> What to work on: Leaving out any pictures, transcribe every record exactly.

> Stored items:
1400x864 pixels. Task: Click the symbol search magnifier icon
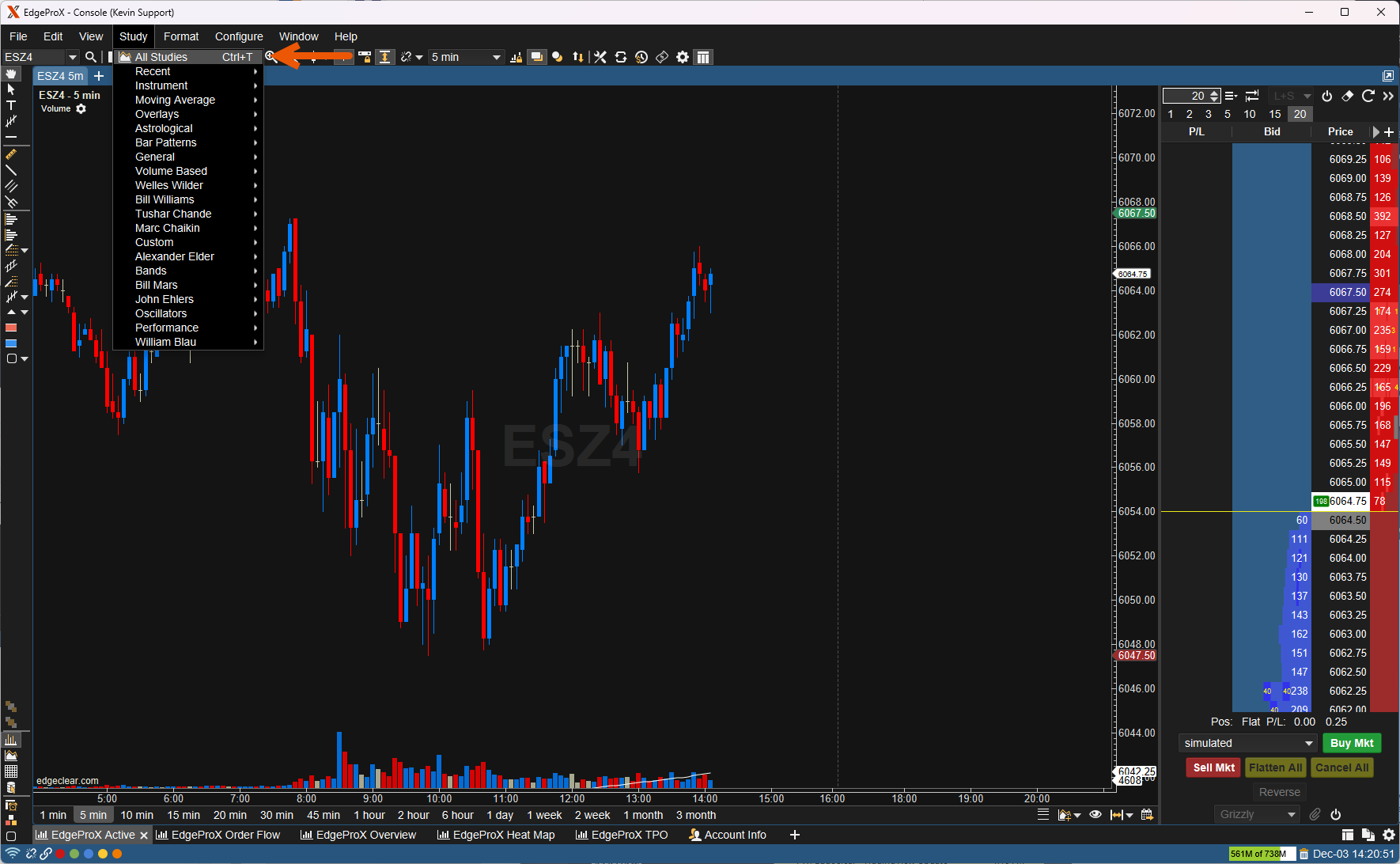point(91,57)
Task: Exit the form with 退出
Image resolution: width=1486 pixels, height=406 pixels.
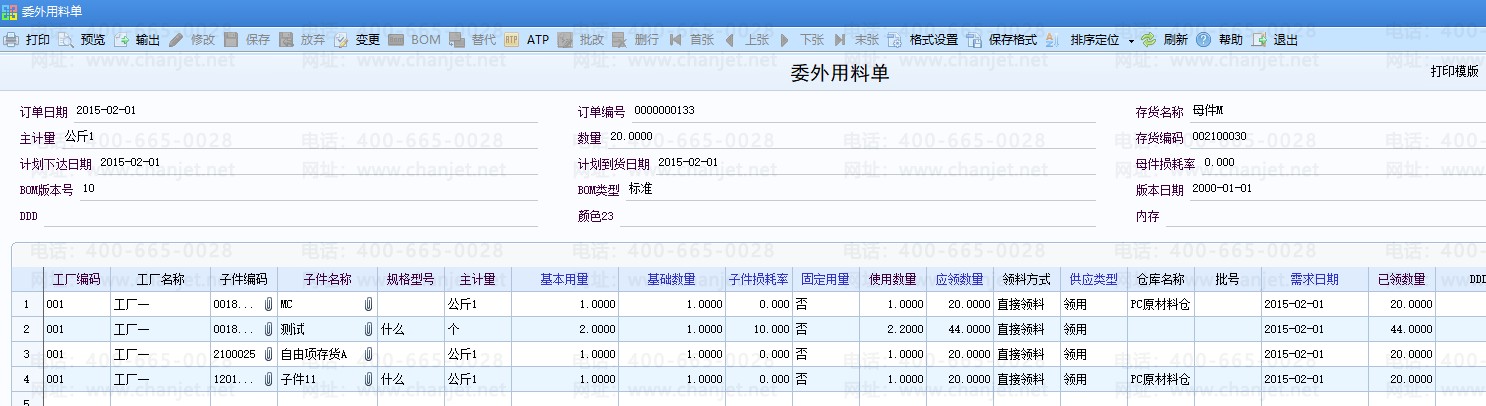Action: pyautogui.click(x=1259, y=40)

> Response box:
1400x864 pixels. Task: Click the symbol search magnifier icon
point(91,57)
Task: Exit the form with 退出
Image resolution: width=1486 pixels, height=406 pixels.
Action: pyautogui.click(x=1259, y=40)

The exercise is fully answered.